White House releases national strategy to combat Islamophobia
WASHINGTON — The White House on Thursday announced the first-ever national strategy to counter Islamophobia, outlining more than 100 steps federal officials can take to curb hate, violence, prejudice and discrimination against Muslims and Arab Americans.
The proposal follows a similar proposal national plan to combat anti-Semitism that chairman Joe Biden unveiled in May 2023, as fears about the increasing hatred and discrimination were increasing among American Jews.
Officials have been working on the anti-Islamophobia plan for months, and its release came five weeks before Biden left office — meaning implementation will largely be in the hands of the newly elected president. Donald Trumpif his government decides to do so.
In a statement announcing the strategy, the Biden administration wrote: “Over the past year, this initiative has become even more important as threats against American Muslim and Arab communities have increased.” This included the murder in October 2023 of 6-year-old Wadee Alfayoumi, an American Muslim boy of Palestinian descent. who was stabbed to death in Illinois.
The plan outlines the actions the executive branch can take, along with more than a hundred other calls to action across all sectors of society.
The strategy has four basic priorities: raising awareness of hatred against Muslims and Arabs, while more broadly recognizing the legacies of these communities; broadly improving their safety and security; appropriately accommodate Islamic and Arab religious practices by working to curb discrimination against them; and encouraging solidarity between communities to further counter hate.
Many of those state goals are similar to those the Biden administration laid out in its plan to reduce anti-Semitism — especially a focus on improving safety and security and building solidarity among communities.
“While individuals are sometimes targeted because they are believed to be Muslim, it is also critical to recognize that Arabs are routinely targeted simply for being who they are,” the strategy announcement states, noting that Muslims and Arab Americans have helped build the country since its founding. It says new data collection and education efforts “raise awareness of these forms of hate and of the proud heritage of Muslim and Arab Americans.”
The plan calls for broader dissemination of successful practices to engage Muslim and Arab Americans in reporting hate crimes, and for federal agencies to now more clearly define that “discrimination against Muslim and Arab Americans in federally funded activities is illegal.”

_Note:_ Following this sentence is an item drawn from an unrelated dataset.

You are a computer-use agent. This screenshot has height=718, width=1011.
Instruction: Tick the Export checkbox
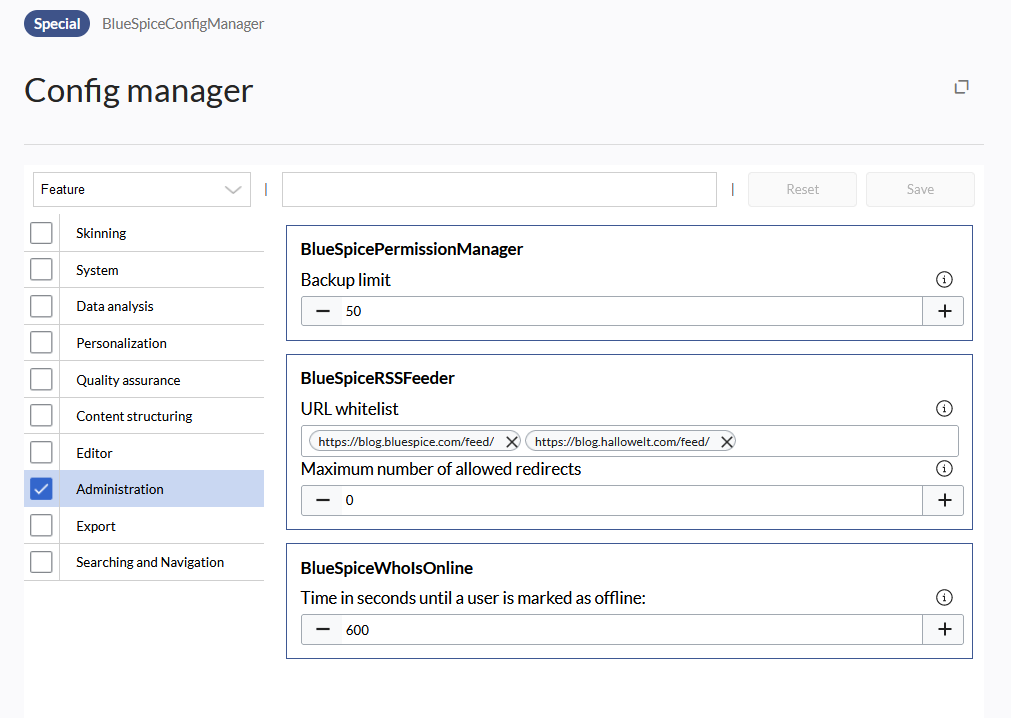[41, 526]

The White House plan also urges “state, local and international counterparts, as well as the non-governmental sector, to pursue similar initiatives that seek to build greater unity by recognizing our common humanity, our affirm shared values and history and embrace equal justice. freedom and security for all.”
Pro-Palestinian groups denounce his government’s full support for Israel war with Hamas in Gazaoften disrupted Biden campaign events, as well as those of vice president Kamala Harris after Biden abandoned his re-election bid in July.
Trump, that one travel ban about people from several Muslim-majority countries during his first term, won the American city with the largest majority of Muslims in last month’s elections. Yet some Arab Americans who supported Trump did started voicing their concerns about some of his choices to fill his cabinet and other choices for his coming administration.
The Council on American-Islamic Relations, the largest Muslim civil rights and advocacy organization in the US, labeled what it called “the long-delayed White House document” as “too little, too late.”
“The White House strategy includes some positive recommendations on anti-Muslim bigotry, but was released too late to have any impact and does not promise any changes to the federal programs that promote widespread anti-Muslim discrimination.” maintain,” the report said. The council said in a statement it further noted that the plan does not address what it called a “federal watch list” that identified some Arab-Americans as potential terrorists.
It added that the plan “fails to end the main driver of anti-Muslim bigotry today: the US-sponsored genocide in Gaza.”